The terms of the 2018 Time RSUs shown in the table above provide that 33 1/3% of such Time RSUs vest on February 19 of each of 2019, 2020 and 2021.

The terms of the 2018 Relative TSR Performance RSUs shown in the table above provide that 0% to 150% of such Relative TSR Performance RSUs may vest on February 19, 2021 based on the Company's annualized total stockholder return ("TSR") performance ranking ("TSR Rank") relative to the constituent companies of the Standard & Poor's 500 Index ("TSR Group") for the three-year period ending December 31, 2020 ("Period")*. The percentage of the 2018 Relative TSR Performance RSUs that may vest will be (a) 0% if the TSR Rank is below the 30th percentile, (b) 50% if the TSR Rank is at the 30th percentile, (c) 100% if the TSR Rank is at the 55th percentile, and (d) 150% if the TSR Rank is at the 90th percentile or greater. If the TSR Rank is between the 30th and 55th percentiles or between the 55th and 90th percentiles, the percentage of the 2018 Relative TSR Performance RSUs that may vest is determined using linear interpolation.
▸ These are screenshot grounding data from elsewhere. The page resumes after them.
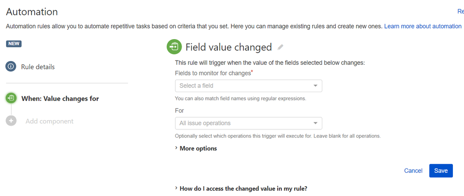Viewport: 464px width, 196px height.
Task: Click the NEW badge
Action: point(14,44)
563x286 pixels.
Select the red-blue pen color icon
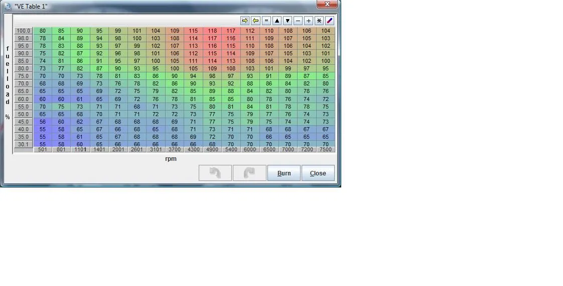click(330, 21)
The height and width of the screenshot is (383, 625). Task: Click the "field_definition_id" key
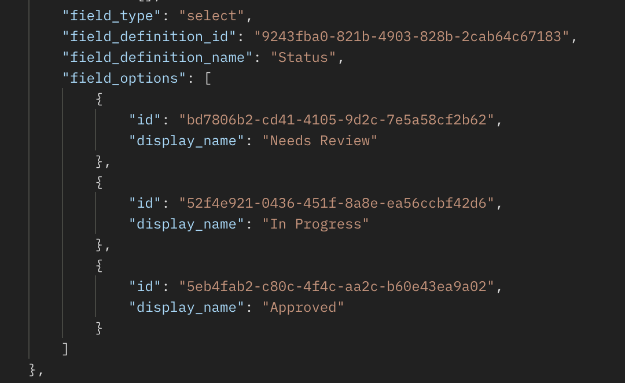149,36
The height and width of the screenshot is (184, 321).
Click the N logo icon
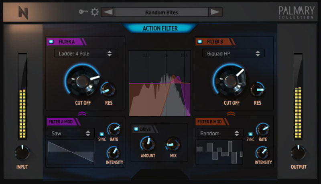(x=23, y=12)
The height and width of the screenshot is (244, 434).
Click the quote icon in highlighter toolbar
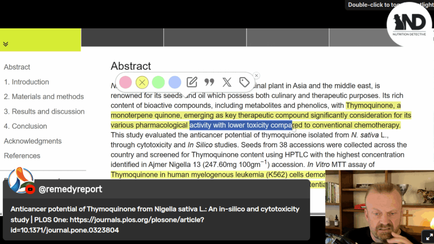pos(209,82)
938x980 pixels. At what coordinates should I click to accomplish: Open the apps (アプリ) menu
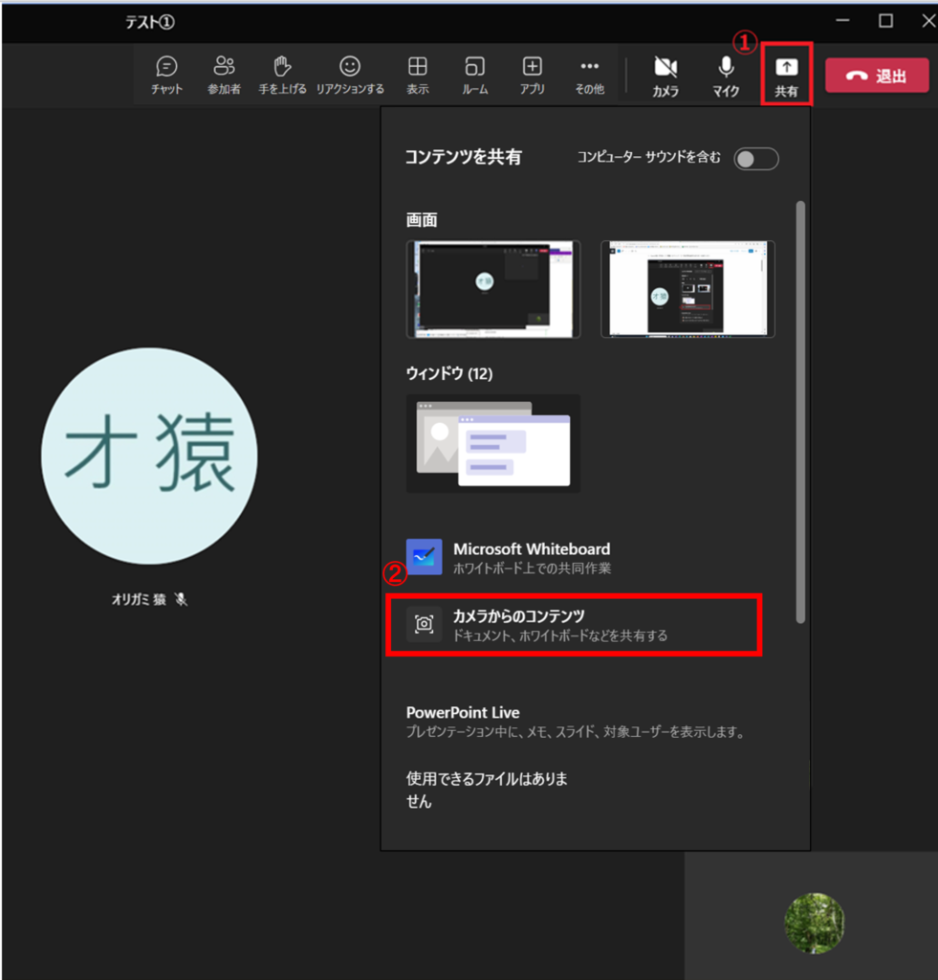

The terms of the 2018 Absolute TSR Performance RSUs shown in the table above provide that 0% to 150% of such 2018 Absolute TSR Performance RSUs may vest on February 19, 2021 based on the Company's annualized TSR for the Period*. The percentage of the 2018 Absolute TSR Performance RSUs that may vest will be (a) 0% if TSR is below 6.5%, (b) 50% if TSR is 6.5%, (c) 100% if TSR is 11.5%, and (d) 150% if TSR is 16.5% or greater. If annualized TSR is between 6.5% and 11.5% or between 11.5% and 16.5%, the percentage of the 2018 Absolute TSR Performance RSUs that may vest is determined using linear interpolation.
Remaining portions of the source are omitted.